La parola del Papa

I Santi sono il nostro futuro

Roma mercoledì 3 maggio. La catechesi di Papa Francesco sul viaggio in Ungheria e sulle solide radici cristiane di quel popolo

Tre giorni fa sono rientrato dal viaggio in Ungheria. Desidero ringraziare tutti coloro che hanno preparato e accompagnato questa visita con la preghiera, e rinnovare la mia riconoscenza alle Autorità, alla Chiesa locale e al popolo ungherese, un popolo coraggioso e ricco di memoria. Durante la mia permanenza a Budapest ho potuto avvertire l’affetto di tutti gli ungheresi.
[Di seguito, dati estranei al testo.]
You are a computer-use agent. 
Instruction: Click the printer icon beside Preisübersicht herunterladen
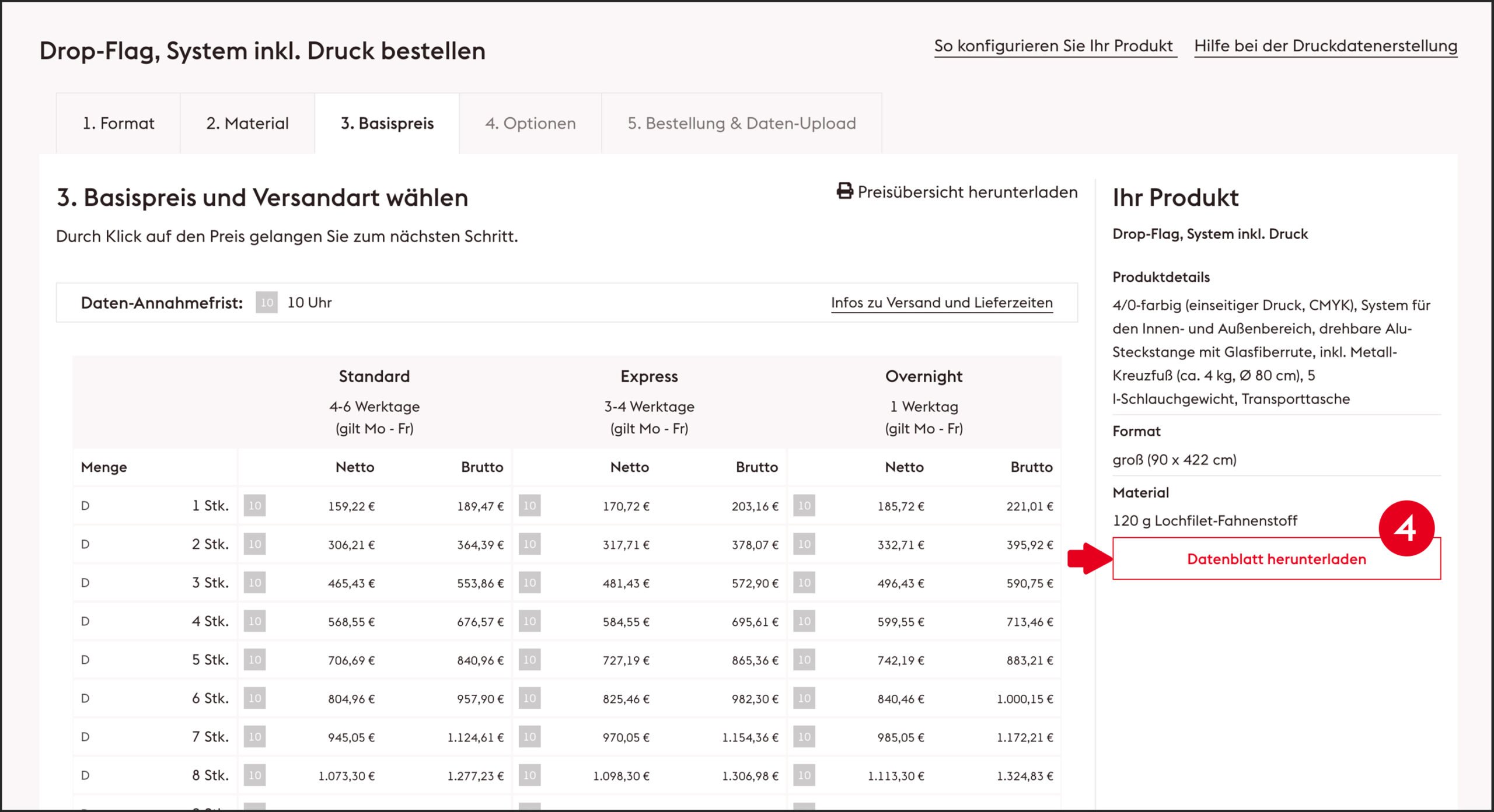[x=844, y=191]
Oggi vorrei parlarvi di questa visita attraverso due immagini: le radici e i ponti.
Le radici. Mi sono recato pellegrino presso un popolo la cui storia – come disse San Giovanni Paolo II – è stata segnata da «molti santi ed eroi, attorniati da schiere di gente umile e laboriosa» (Discorso in occasione della cerimonia di benvenuto, Budapest, 6 settembre 1996). È proprio vero: ho visto tanta gente semplice e laboriosa custodire con fierezza il legame con le proprie radici. E tra queste radici, come hanno evidenziato le testimonianze durante gli incontri con la Chiesa locale e con i giovani, ci sono anzitutto i santi: santi che hanno dato la vita per il popolo, santi che hanno testimoniato il Vangelo dell’amore e che sono stati luci nei momenti di buio; tanti santi del passato che oggi esortano a superare il rischio del disfattismo e la paura del domani, ricordando che Cristo è il nostro futuro. I santi ci ricordano questo: Cristo è il nostro futuro.
Le solide radici cristiane del popolo ungherese sono state però messe alla prova. La loro fede è stata provata al fuoco. Durante la persecuzione ateista del ‘900, infatti, i cristiani sono stati colpiti violentemente, con Vescovi, preti, religiosi e laici uccisi o privati della libertà. E mentre si tentava di tagliare l’albero della fede, le radici sono rimaste intatte: è restata una Chiesa nascosta, ma viva, forte, con la forza del Vangelo. E in Ungheria questa ultima persecuzione, oppressione comunista era stata preceduta da quella nazista, con la tragica deportazione di tanta popolazione ebraica. Ma in quell’atroce genocidio tanti si distinsero per la resistenza e la capacità di proteggere le vittime, e questo fu possibile perché le radici del vivere insieme erano salde. Noi a Roma abbiamo una brava poetessa ungherese che ha passato tutte queste prove e racconta ai giovani il bisogno di lottare per un ideale, per non essere vinti dalle persecuzioni, dallo scoramento. Questa poetessa oggi fa 92 anni: tanti auguri, Edith Bruck!
Ma anche oggi, come emerso negli incontri con i giovani e con il mondo della cultura, la libertà è minacciata. Come? Soprattutto con i guanti bianchi, da un consumismo che anestetizza, per cui ci si accontenta di un po’ di benessere materiale e, dimentichi del passato, si “galleggia” in un presente fatto a misura d’individuo. Questa è la persecuzione pericolosa della mondanità, portata avanti dal consumismo. 
Ma quando l’unica cosa che conta è pensare a sé e fare quel che pare e piace, le radici soffocano.